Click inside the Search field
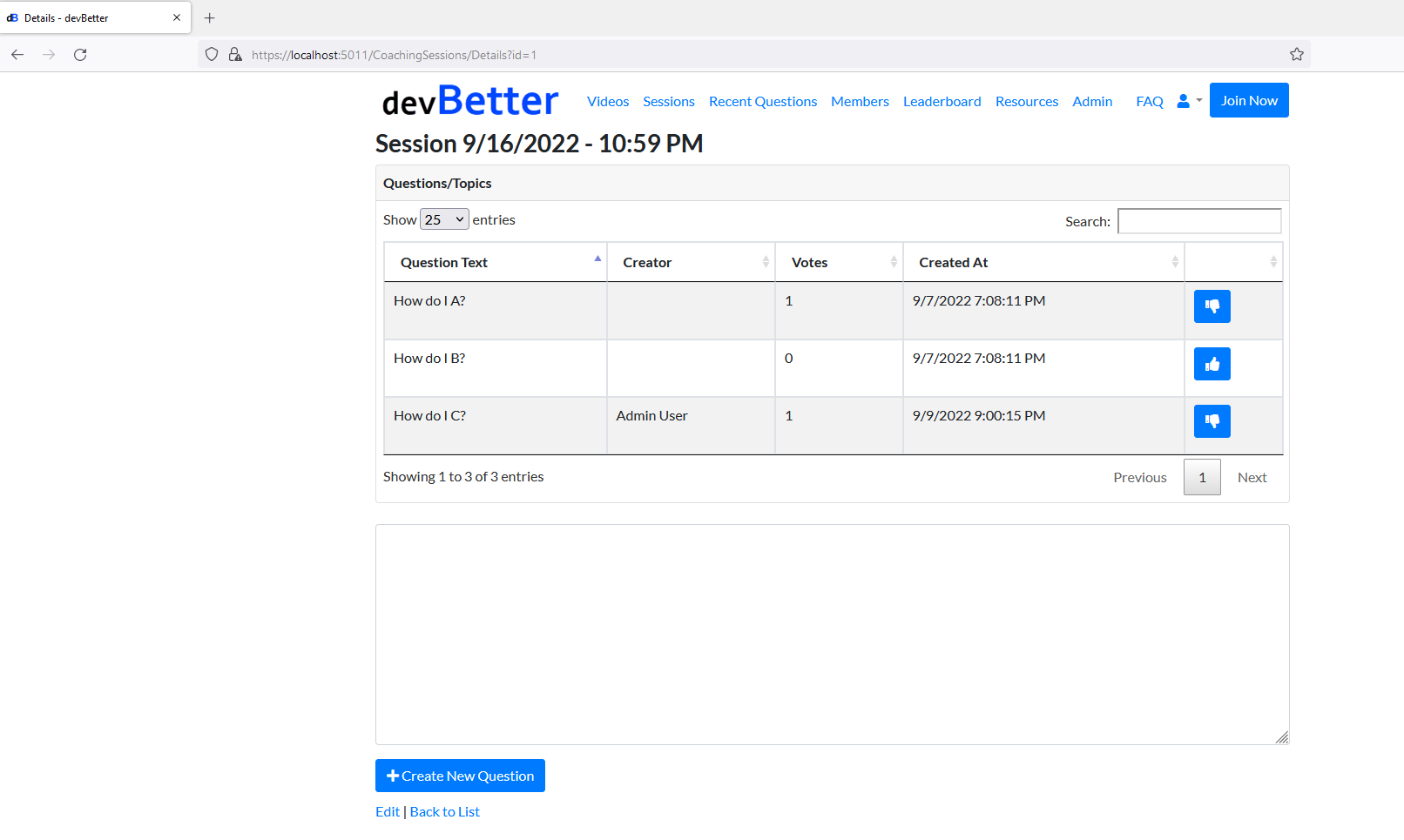 [1199, 221]
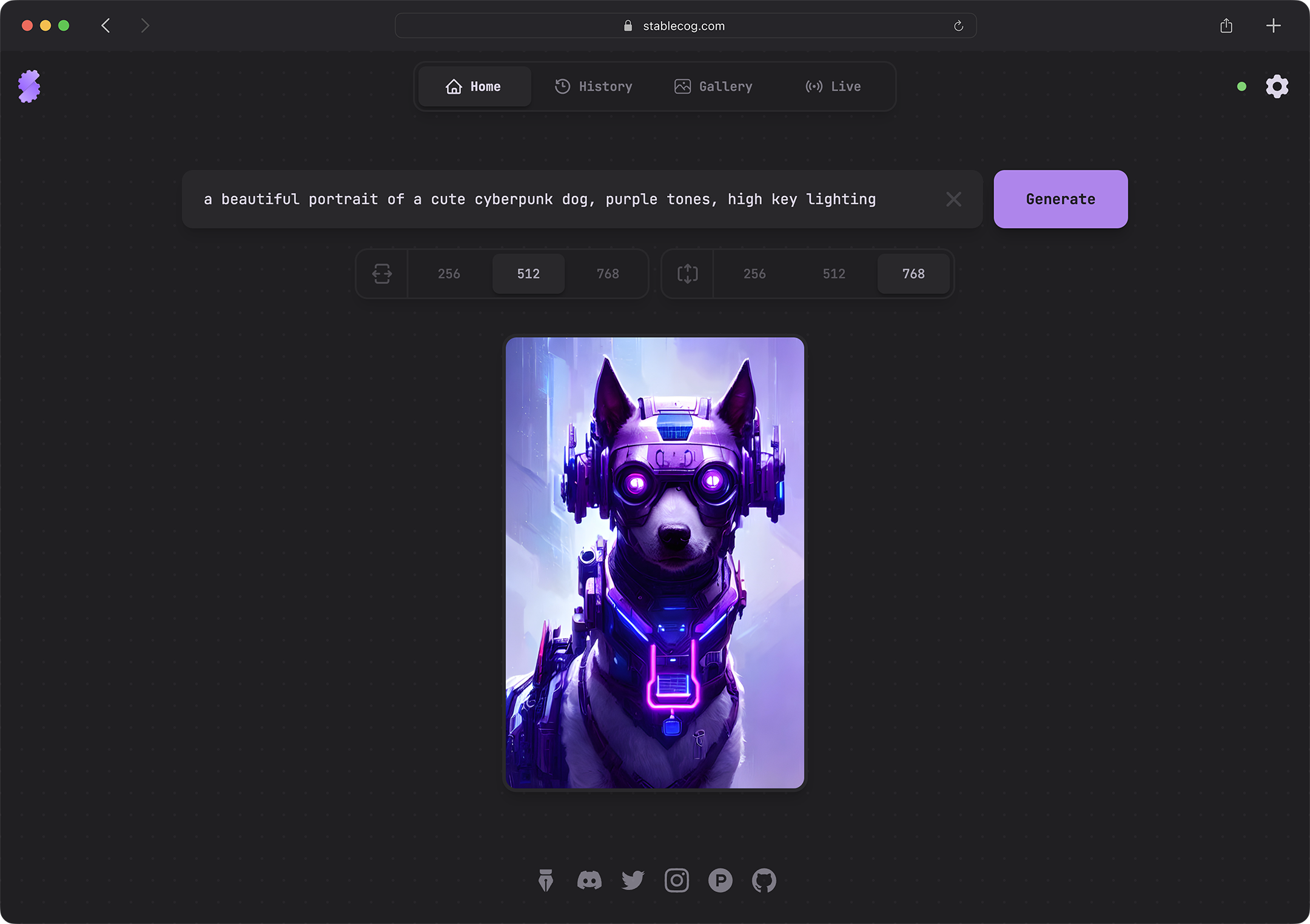Viewport: 1310px width, 924px height.
Task: Open the History tab
Action: pos(595,86)
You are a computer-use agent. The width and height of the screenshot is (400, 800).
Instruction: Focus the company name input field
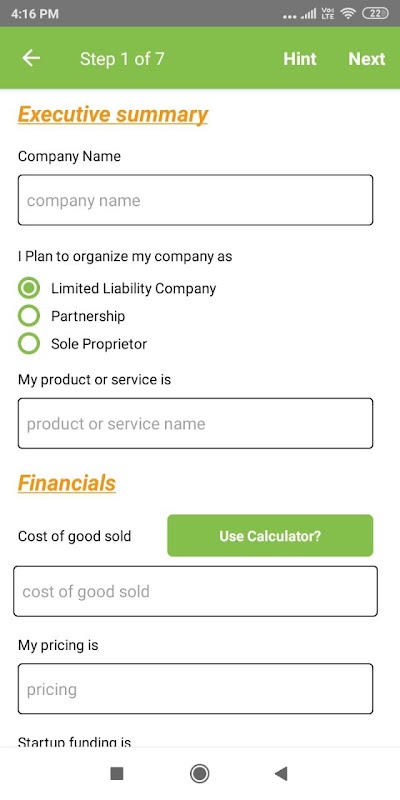point(195,200)
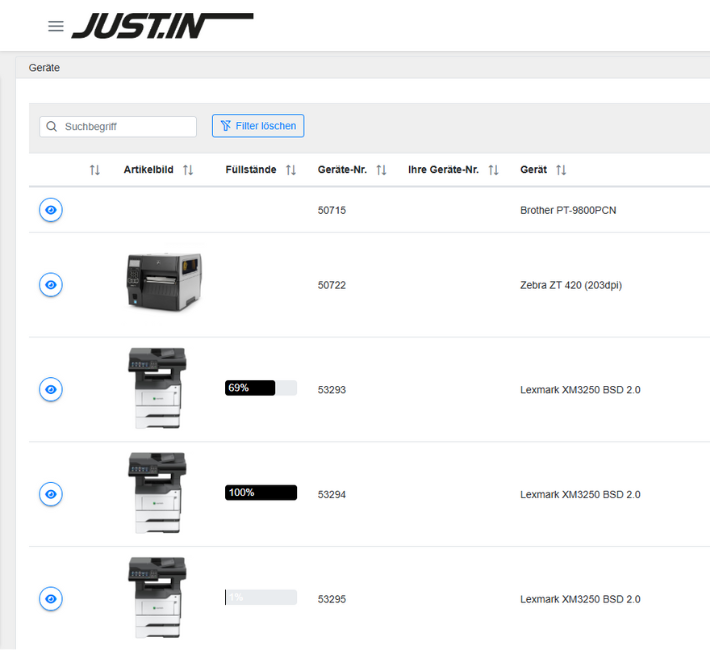Screen dimensions: 710x650
Task: Click the eye icon for device 53295
Action: pos(51,599)
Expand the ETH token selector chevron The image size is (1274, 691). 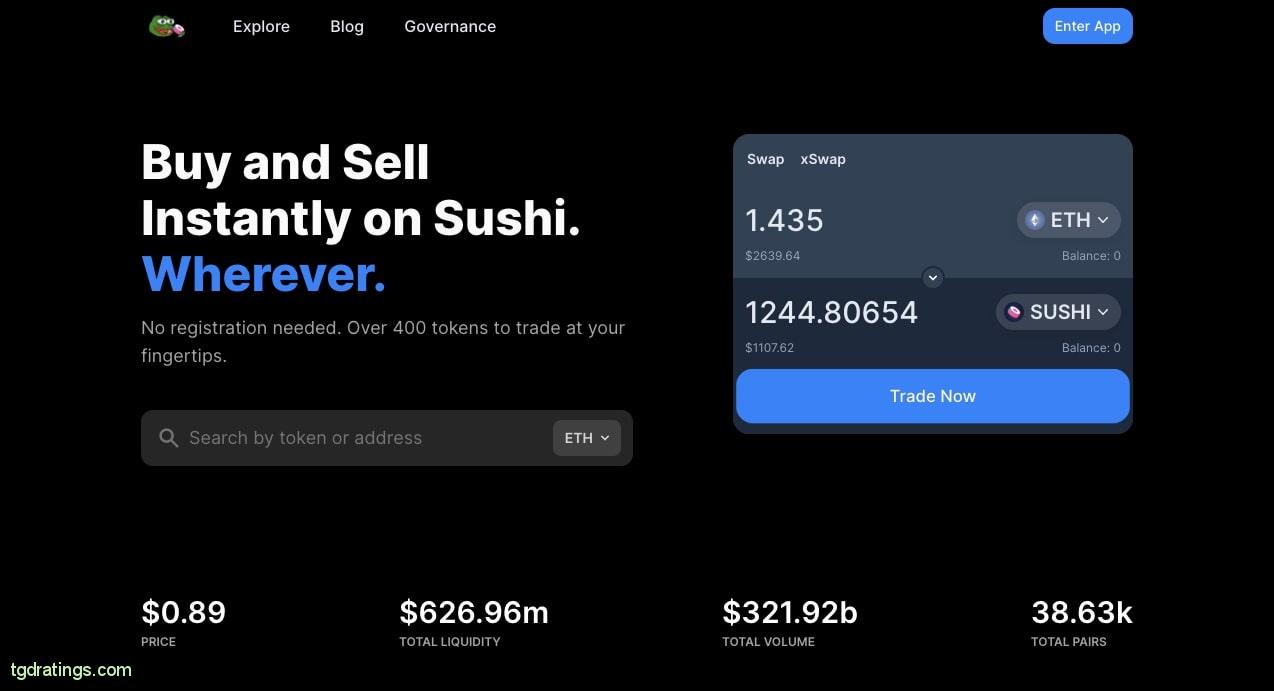pyautogui.click(x=1103, y=220)
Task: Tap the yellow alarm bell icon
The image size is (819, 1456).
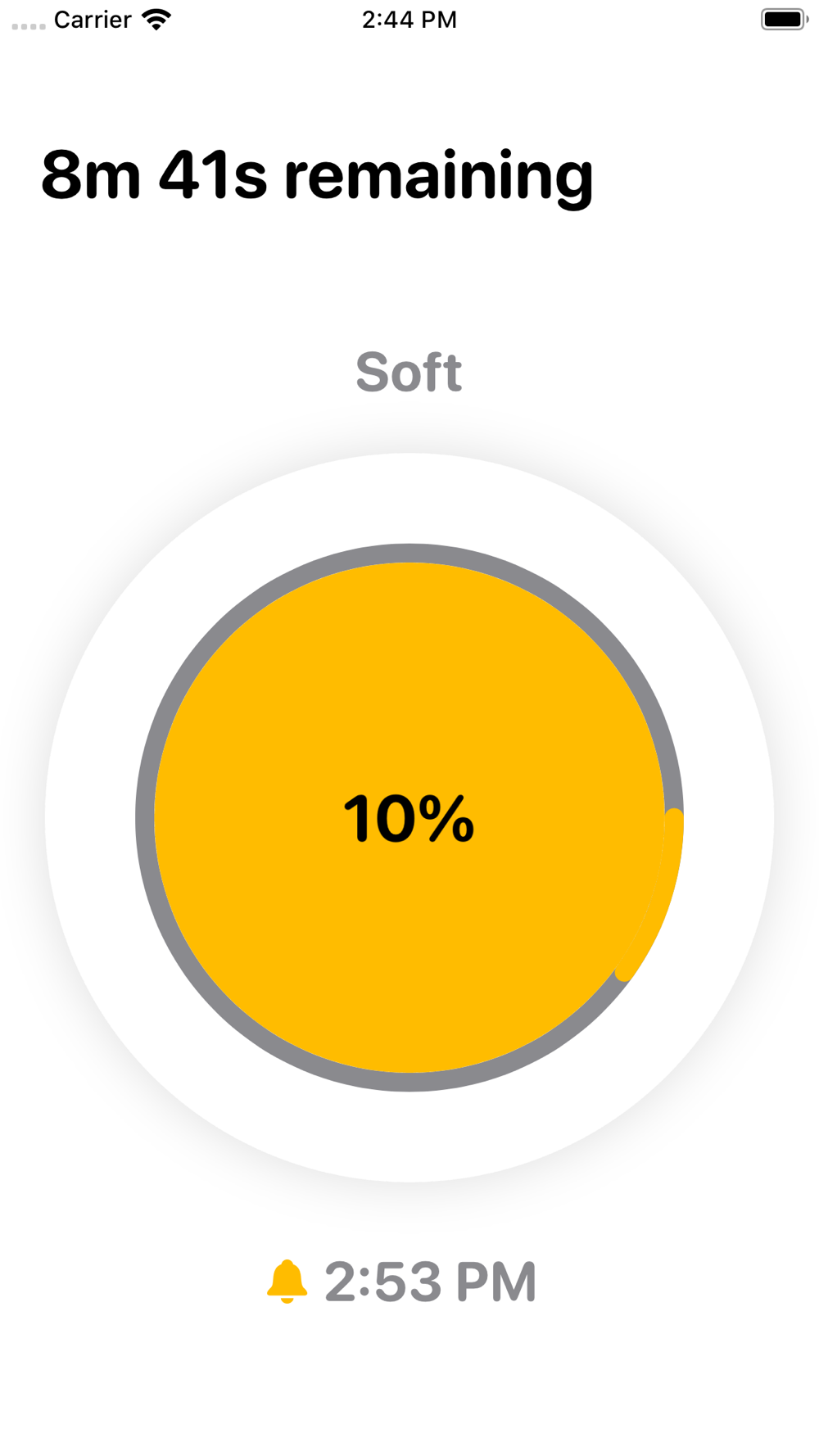Action: 287,1281

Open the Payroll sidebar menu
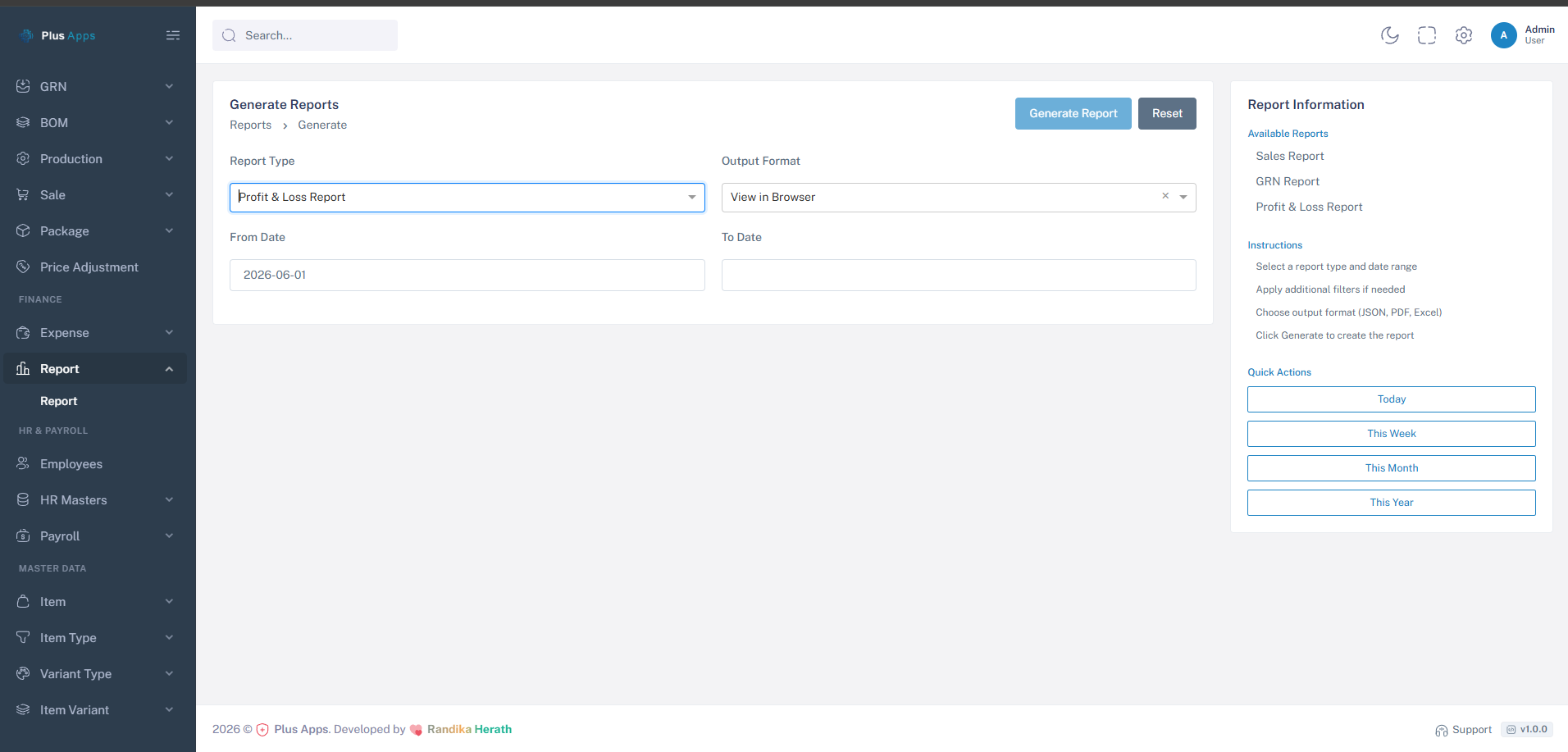tap(95, 536)
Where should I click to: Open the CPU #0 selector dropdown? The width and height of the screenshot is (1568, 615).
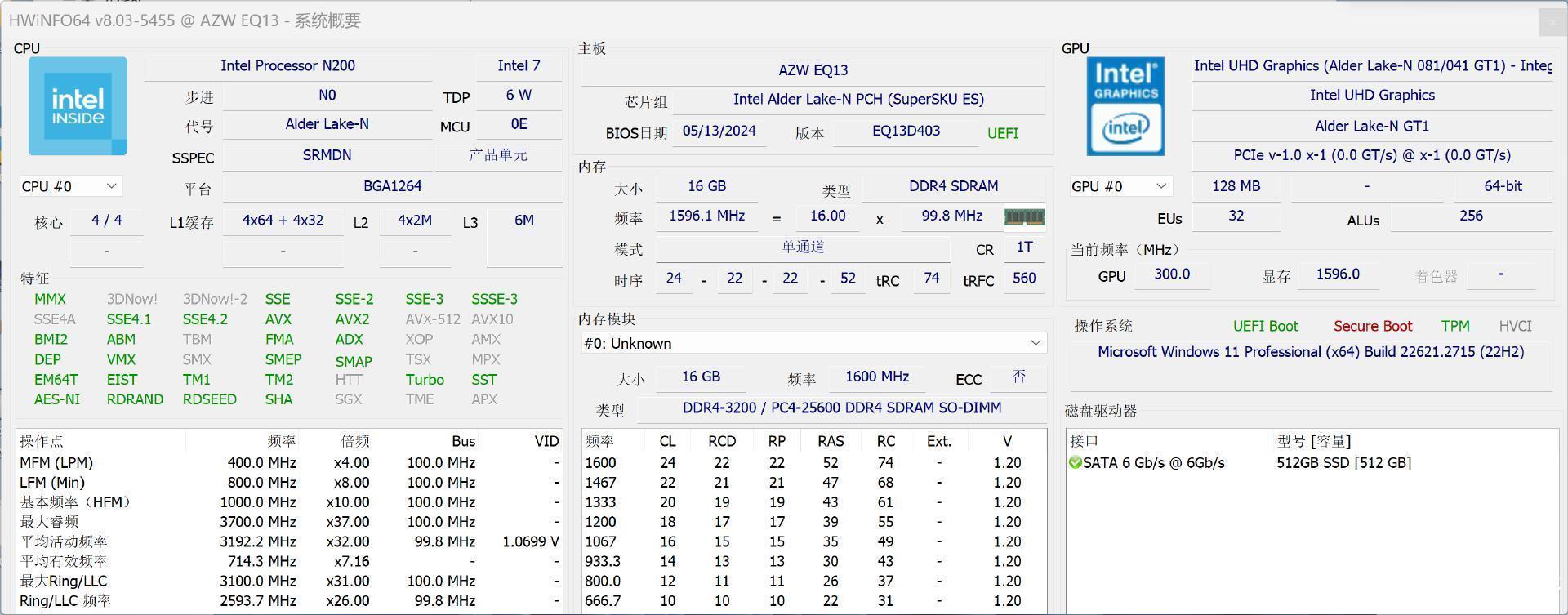70,186
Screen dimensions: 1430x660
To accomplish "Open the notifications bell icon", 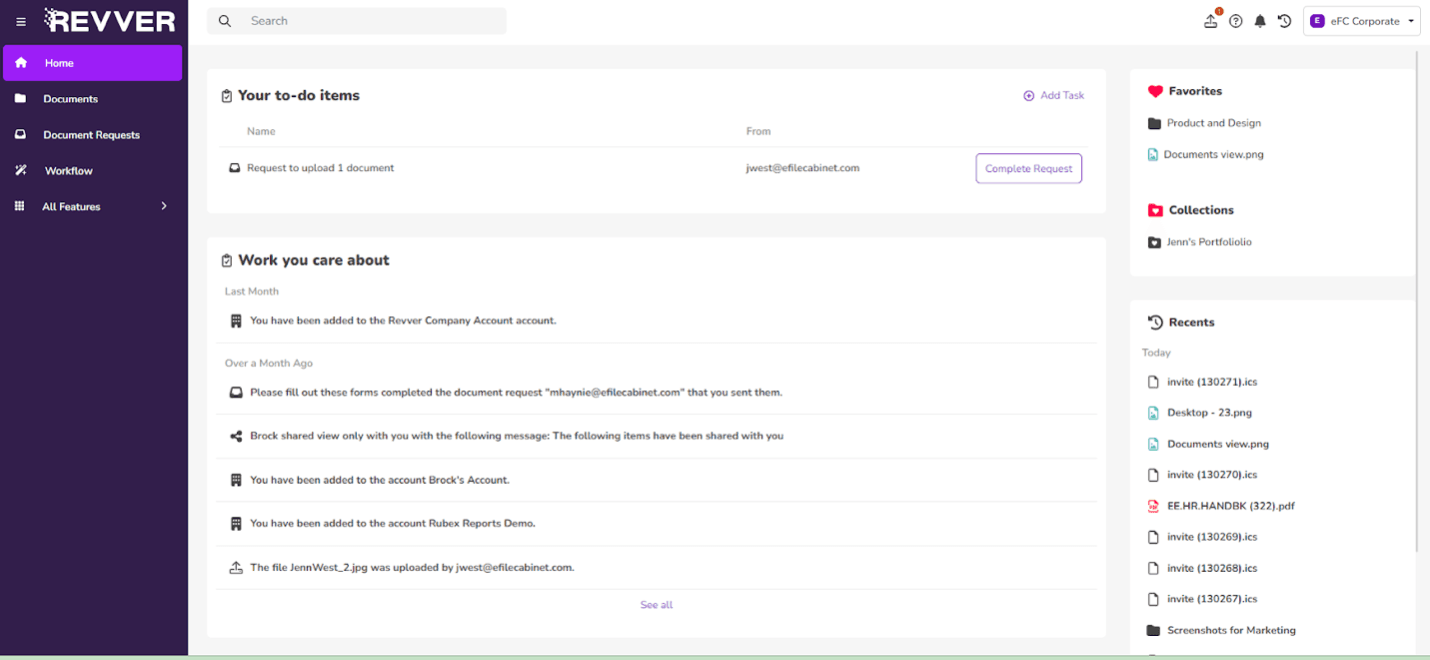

::::

> _Exercise goal_
Scale the entries from the line with "Open the Payroll sidebar menu" through the end of the entries by copying every line again, requests included, and multiplying each coordinate in the answers by 2.4, rounded to whole numbers with halves going up. Keep the numbers in the requests unchanged, and leave the pictures out.

> _Output for this exercise_
Open the Payroll sidebar menu
tap(228, 1286)
Where should I click to: Open the CPU #0 selector dropdown? The width and height of the screenshot is (1568, 615).
168,446
Screen dimensions: 1430x660
To accomplish "Open the notifications bell icon", 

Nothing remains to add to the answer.